=== EXTRACT ===
▼
Slums are a result of the inaction or indifference of governments to plan for migration of people to [the] innercity,” says Larry English, CEO of UK nonprofit Reall. “Urbanisation has been spiking since the early 1980s and governments haven’t been forward planning.”

Reall, or Real Equity for All, works to improve living conditions for slum dwellers in Africa and Asia. Through investment in local organisations, it assists residents to secure land, build homes, earn an income, access safe water and sanitation and negotiate with governments. With its partners, it has built around 8,000 houses serving 40,000 people in India, and also offers micro-mortgages, collateralised by properties. The model enables the poor to own a home worth three to four times their loan.

“While it’s not cash, it is an asset they can use if they face a crisis,” says English.

Reall is also in talks with the nonprofit New Horizon Association for Social Development to tackle housing needs in Egypt. “We get slum dwellers to work together to fund their own solutions,” says English. “If governments aren’t helping, we need to help ourselves.”

Help is certainly needed. Worldwide, migrants in ever-greater numbers are leaving farmland that is unable to support them and arriving in cities unprepared to receive them. The UN estimates some 3 billion people, close to 40 per cent of the world’s population, will require housing and access to basic infrastructure, water and sanitation by 2030; meaning some 96,150 housing units with serviced land need to be built every day to 2030.

Global economies are far from meeting this goal. Since 2000, close to 55 million new slum dwellers have been added globally, with 80 per cent of people in some cities residing in makeshift cities. As governments struggle to keep pace, charities, nonprofits and social entrepreneurs are increasingly filling the gap.
▲
=== RECORDED DATA ===
▼
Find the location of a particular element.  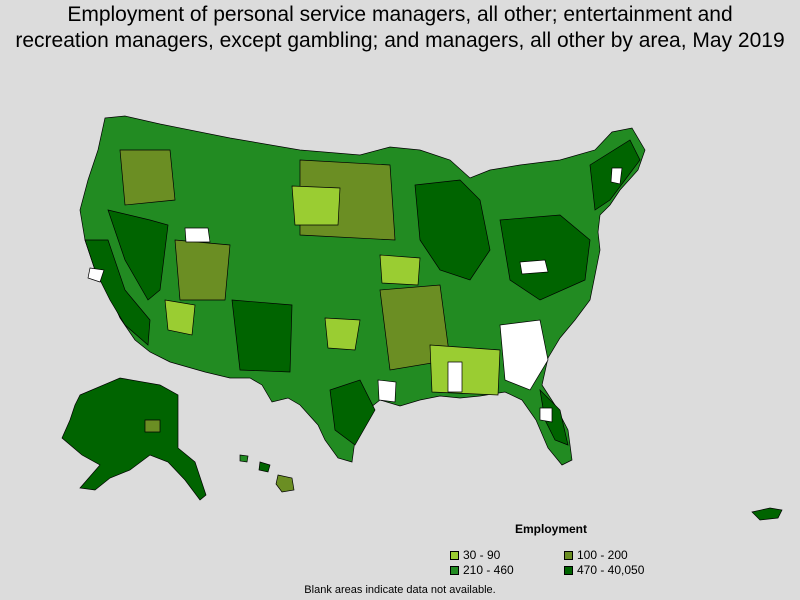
▲
=== EXERCISE REQUIREMENTS ===
1. Translate the following sentence from the article on slum housing into Spanish: "Reall, or Real Equity for All, works to improve living conditions for slum dwellers in Africa and Asia."
2. Reproduce verbatim the passage of the article on slum housing starting with "Reall is also" and going on through "day to 2030.".

=== RESULTS BY TASK ===
1. Reall, o Real Equity for All, trabaja para mejorar las condiciones de vida de los habitantes de los barrios marginales de África y Asia.

2.
Reall is also in talks with the nonprofit New Horizon Association for Social Development to tackle housing needs in Egypt. “We get slum dwellers to work together to fund their own solutions,” says English. “If governments aren’t helping, we need to help ourselves.”

Help is certainly needed. Worldwide, migrants in ever-greater numbers are leaving farmland that is unable to support them and arriving in cities unprepared to receive them. The UN estimates some 3 billion people, close to 40 per cent of the world’s population, will require housing and access to basic infrastructure, water and sanitation by 2030; meaning some 96,150 housing units with serviced land need to be built every day to 2030.